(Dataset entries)
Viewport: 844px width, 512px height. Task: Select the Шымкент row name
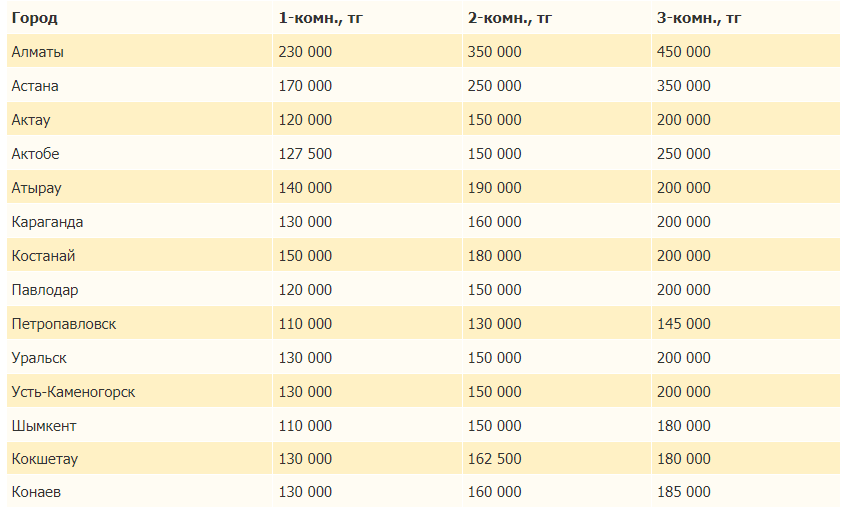click(43, 426)
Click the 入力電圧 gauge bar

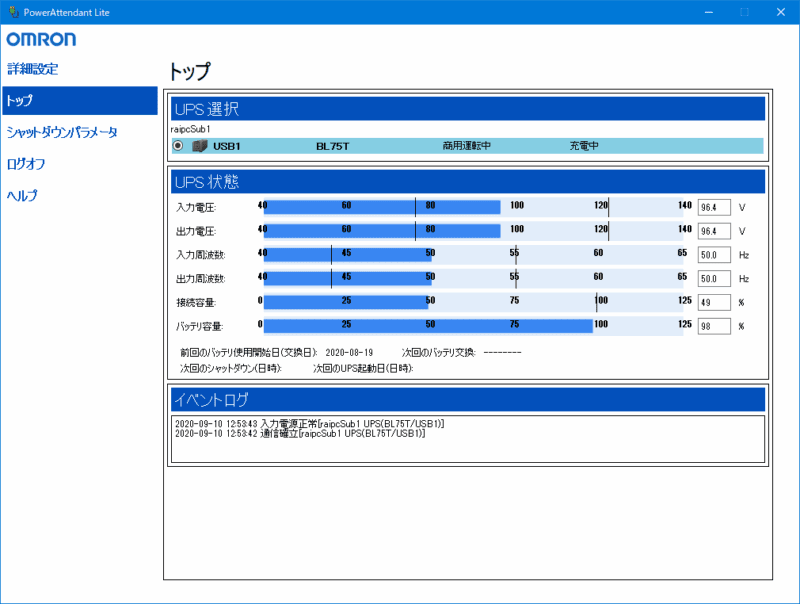click(x=380, y=206)
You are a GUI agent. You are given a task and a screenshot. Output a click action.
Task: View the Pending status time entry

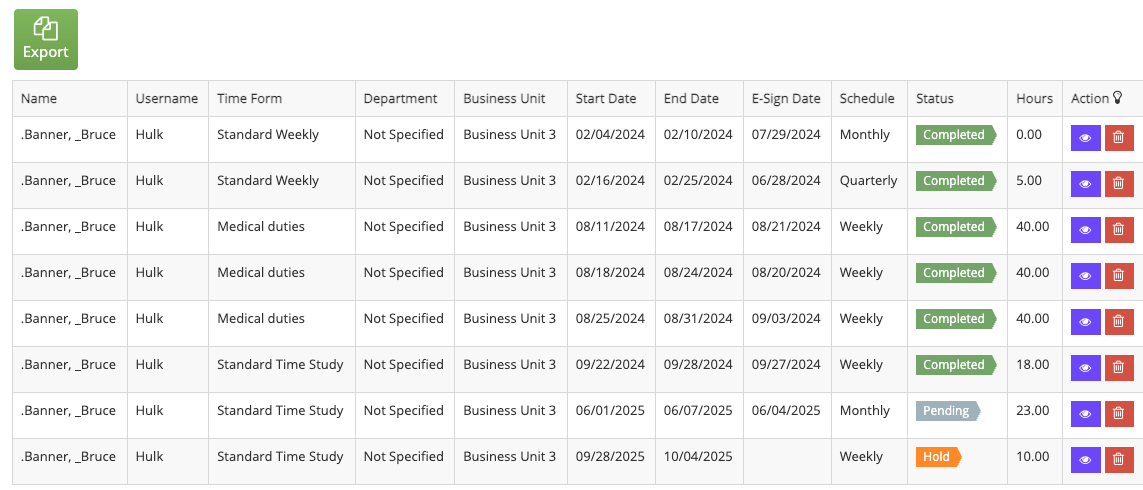1085,413
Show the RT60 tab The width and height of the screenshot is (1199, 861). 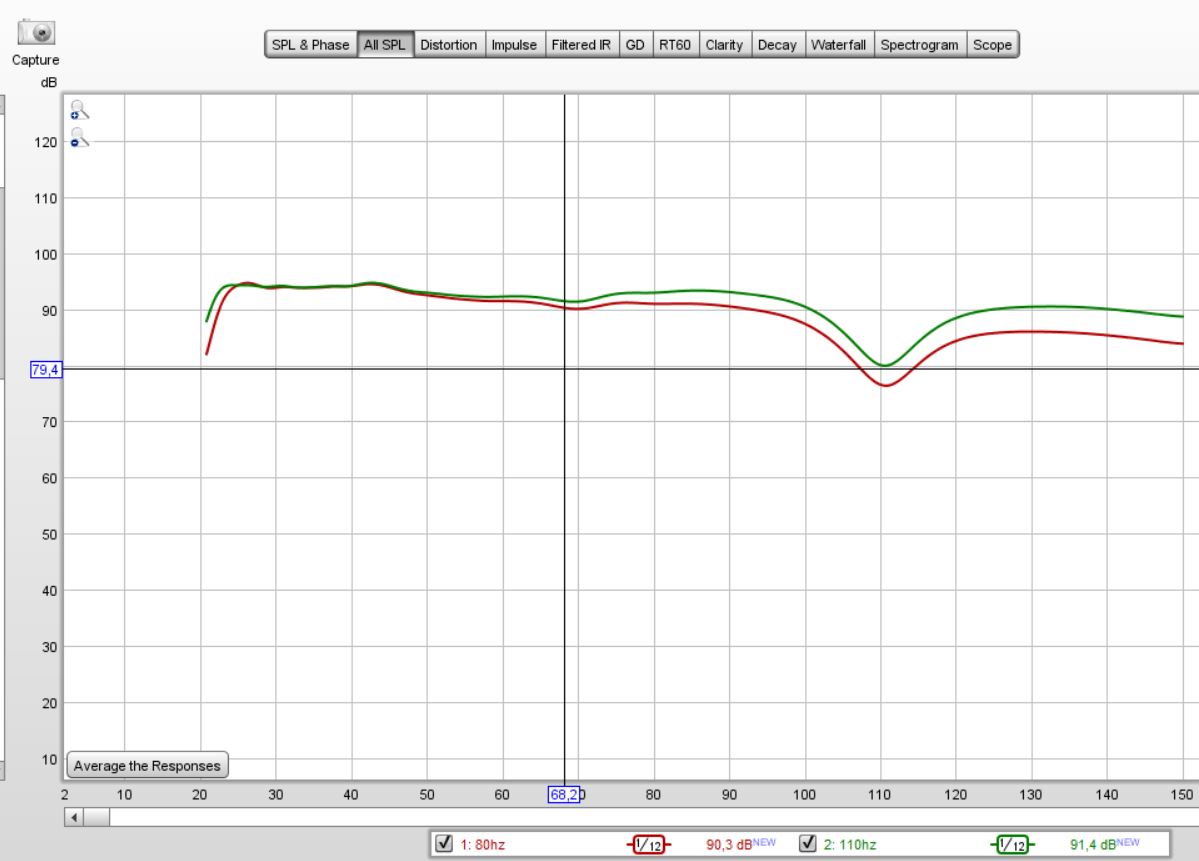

PROBLEM TO WORK ON:
Generate a word-for-word copy of the preceding records, excluding all pictures.

ANSWER AREA:
Viewport: 844px width, 512px height. Task: Select the Шымкент row name
click(43, 426)
Click the 入力電圧 gauge bar

click(x=380, y=206)
You are a GUI agent. You are given a task and a screenshot. Output a click action.
Task: View the Pending status time entry

1085,413
Show the RT60 tab The width and height of the screenshot is (1199, 861). 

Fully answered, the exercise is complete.